Here, Ensminger's medical practice is located at his offices in Lemont and Shorewood, and he has staff privileges to treat his patients at St. Joseph. The hospital is merely an element of his practice, a place where he can practice medicine.
The non-competition agreement prohibited Ensminger from establishing a medical practice, not from practicing medicine. It may not have been unreasonable to prohibit Ensminger from practicing medicine (see Carter-Shields, M.D. v. Alton Health Institute, 201 Ill. 2d 441 (2002)), but that is not what the agreement says.
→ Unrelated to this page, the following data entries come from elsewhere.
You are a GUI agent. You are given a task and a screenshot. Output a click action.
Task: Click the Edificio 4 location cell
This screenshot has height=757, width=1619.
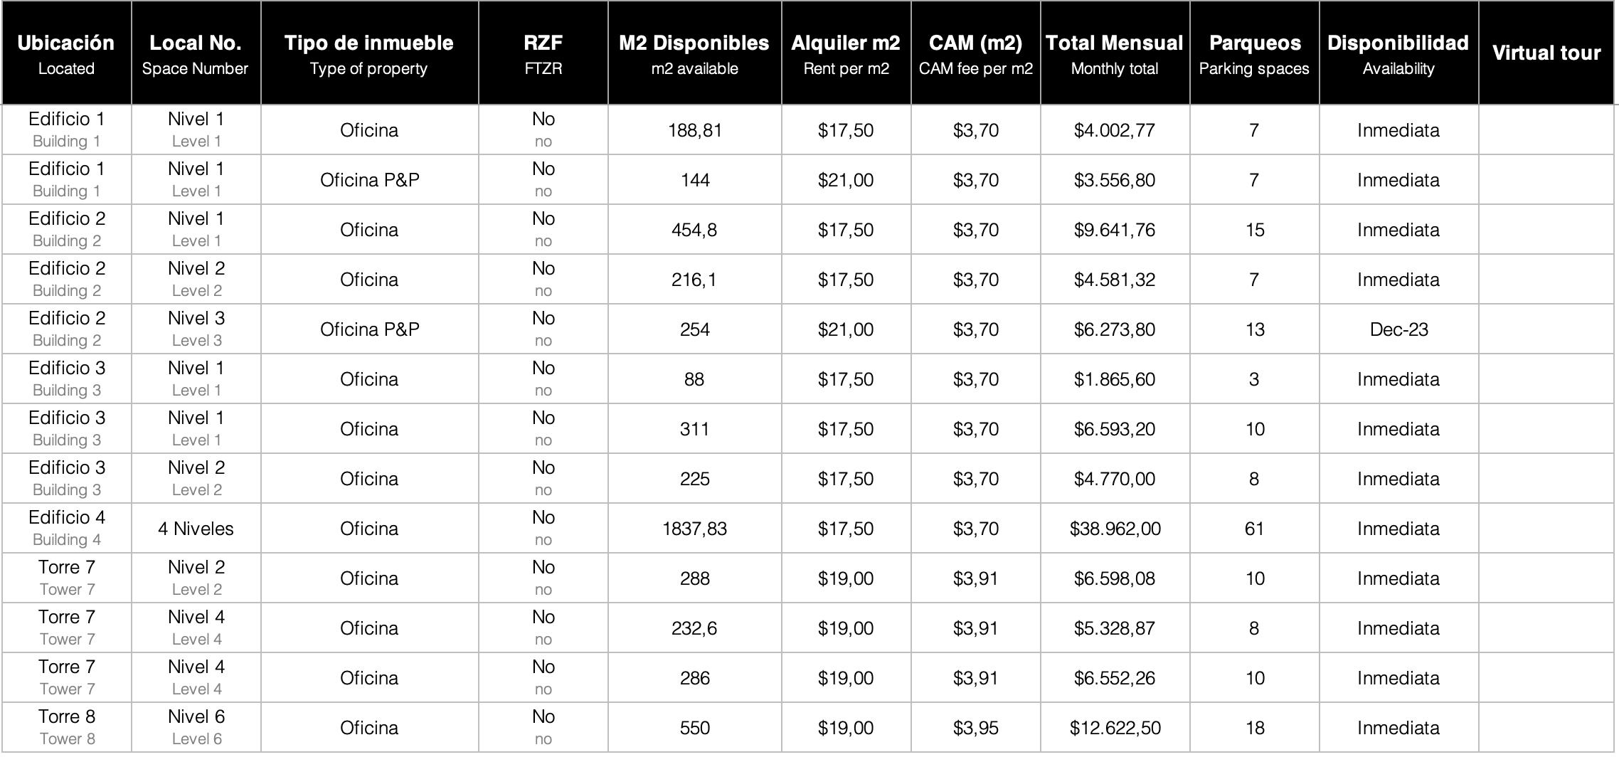(67, 528)
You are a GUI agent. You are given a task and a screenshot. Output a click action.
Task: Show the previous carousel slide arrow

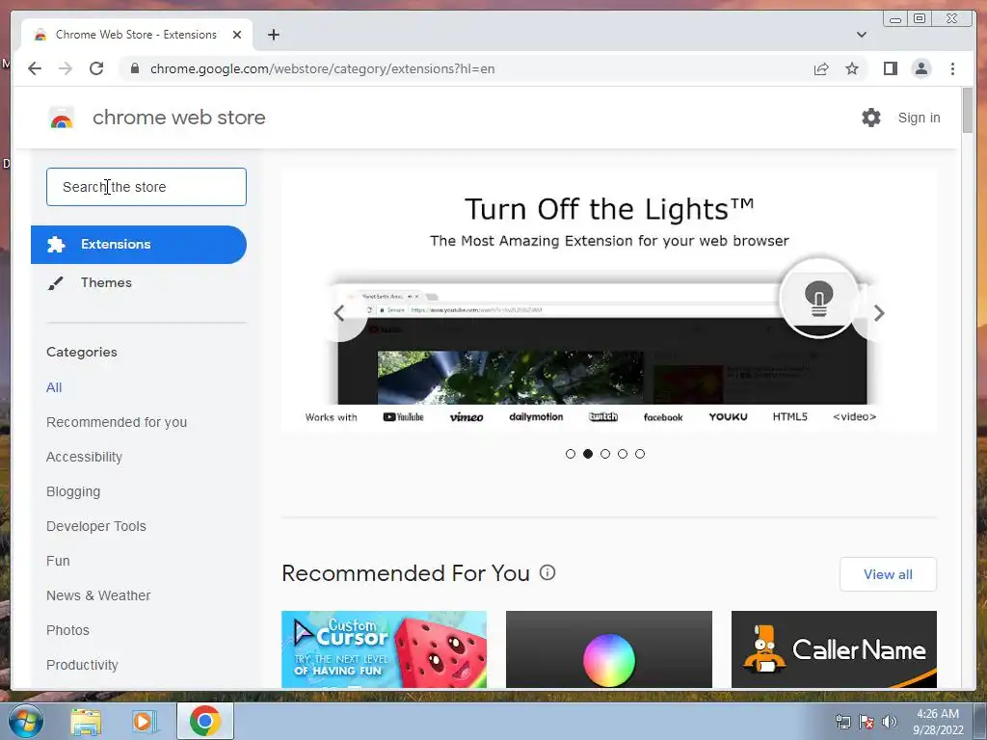click(339, 313)
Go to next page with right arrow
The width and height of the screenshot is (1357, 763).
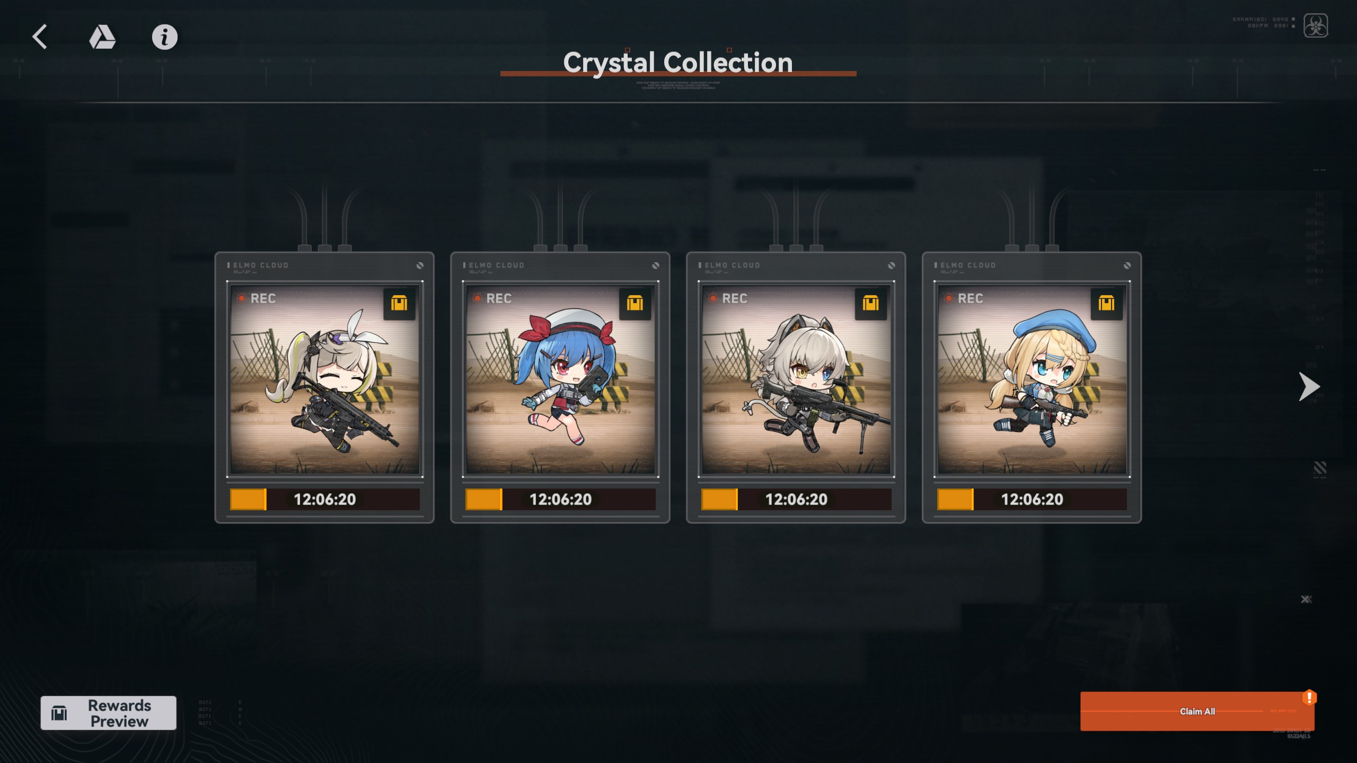point(1309,386)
Joliet Medical cites Berlin v. Sarah Bush Lincoln Health Center, 179 Ill. 2d 1 (1997), in support of its position that treating patients in a hospital constitutes treatment in a medical practice. In Berlin, the issue was whether an employment agreement executed between a doctor and a hospital violated the prohibition on the corporate practice of medicine. Our supreme court held that a duly licensed hospital possesses the authority to practice medicine by employing licensed physicians. Berlin, 179 Ill. 2d at 19. The court did not hold that a hospital constituted a medical practice.
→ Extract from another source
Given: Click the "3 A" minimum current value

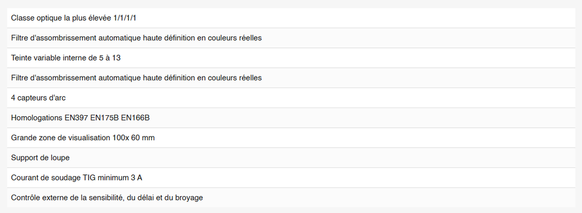Looking at the screenshot, I should point(136,178).
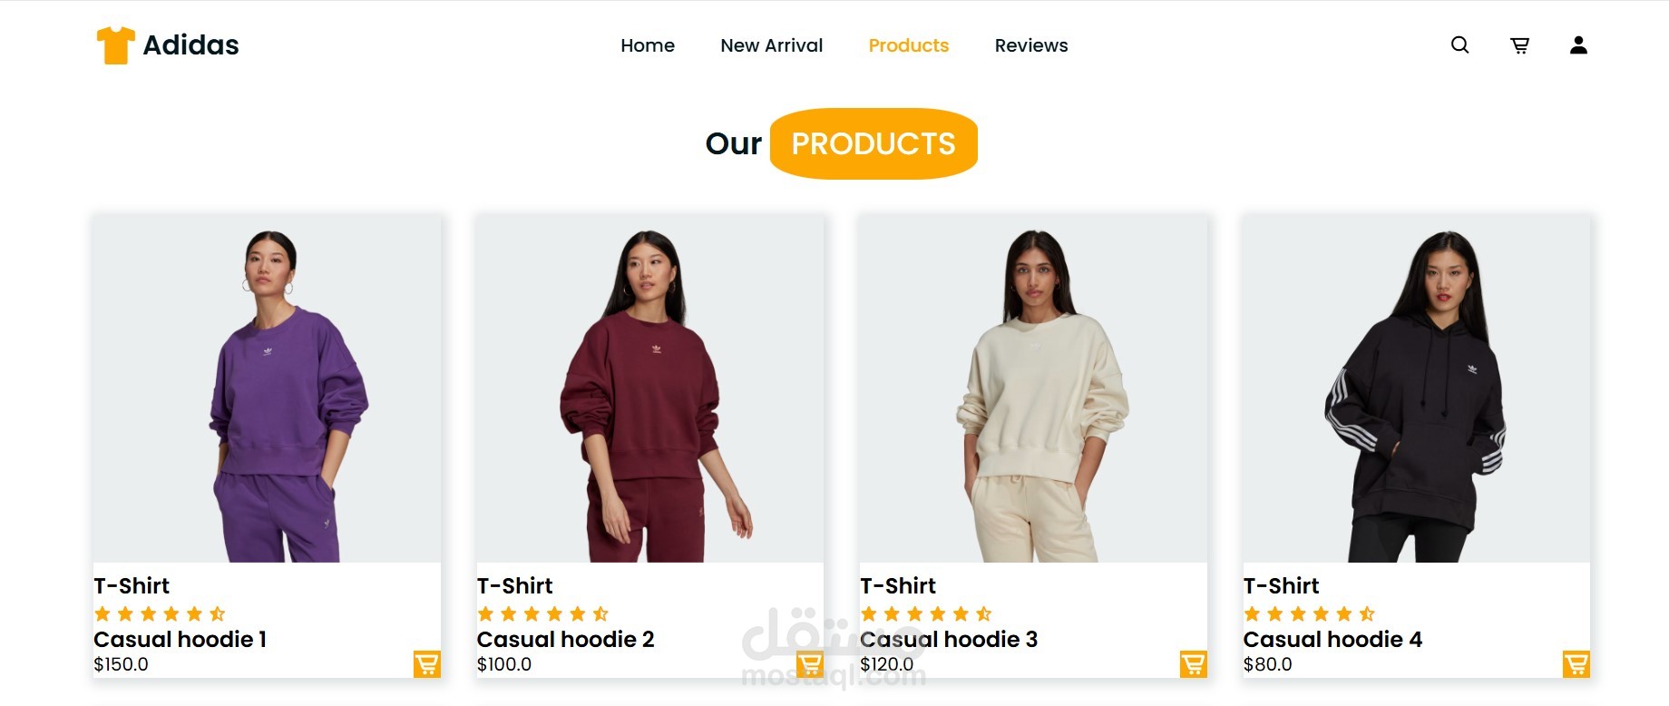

Joliet Medical also cites Cockerill v. Wilson, 51 Ill. 2d 179 (1974), where two veterinarians executed a non-competition agreement when they formed an association to practice veterinary medicine. The court found that the agreement not to compete prevented the defendant from practicing veterinary medicine. Cockerill, 51 Ill. 2d at 184-85. As we have stated, language prohibiting the practice of medicine does not appear in the agreement executed by Joliet Medical and Ensminger. We find Cockerill inapposite.
Since we have determined that the hospital is not a medical practice and that Ensminger is not in violation of the agreement, we need not reach other issues asserted by Joliet Medical.
The judgment of the circuit court of Will County is affirmed.
JUSTICE SLATER, dissenting:
The majority finds that admitting patients to St. Joseph's hospital and treating them there is "practicing medicine" but the defendant is not engaging in a "medical practice" in doing so. Even if one accepts the majority's restrictive definition of a medical practice as encompassing only the physical assets "such as offices, patient files, furniture, medical equipment, instruments, professional books, fixtures, and buildings" (slip op. at 4), I fail to see how the hospital escapes this definition. After all, the hospital certainly has all of the physical assets referred to by the majority, in abundance. Indeed, in explaining how a "medical practice" differs from "practicing medicine," the majority states that the former is "a distinct entity, the business of which is to medically treat patients." Slip op. at 4. This definition precisely describes a hospital. See Berlin, 179 Ill. 2d at 17, 688 N.E.2d at 113 (hospitals are authorized, even mandated, by statute to provide medical services). Nevertheless, the majority curiously concludes that "the hospital is not a medical practice". Slip op. at 6.
I would find, at a minimum, that St. Joseph's hospital is engaging in a "medical practice." Under the non-competition agreement the defendant is prohibited not only from engaging in a medical practice but also from "being otherwise affiliated with any person or entity engaged in the type of business prohibited by this Agreement in the Geographic Area." In my view, any reasonable interpretation of this provision bars the defendant from maintaining staff privileges at the hospital.
Accordingly, I would reverse the entry of summary judgment in favor of the defendant and enter summary judgment in favor of the plaintiff.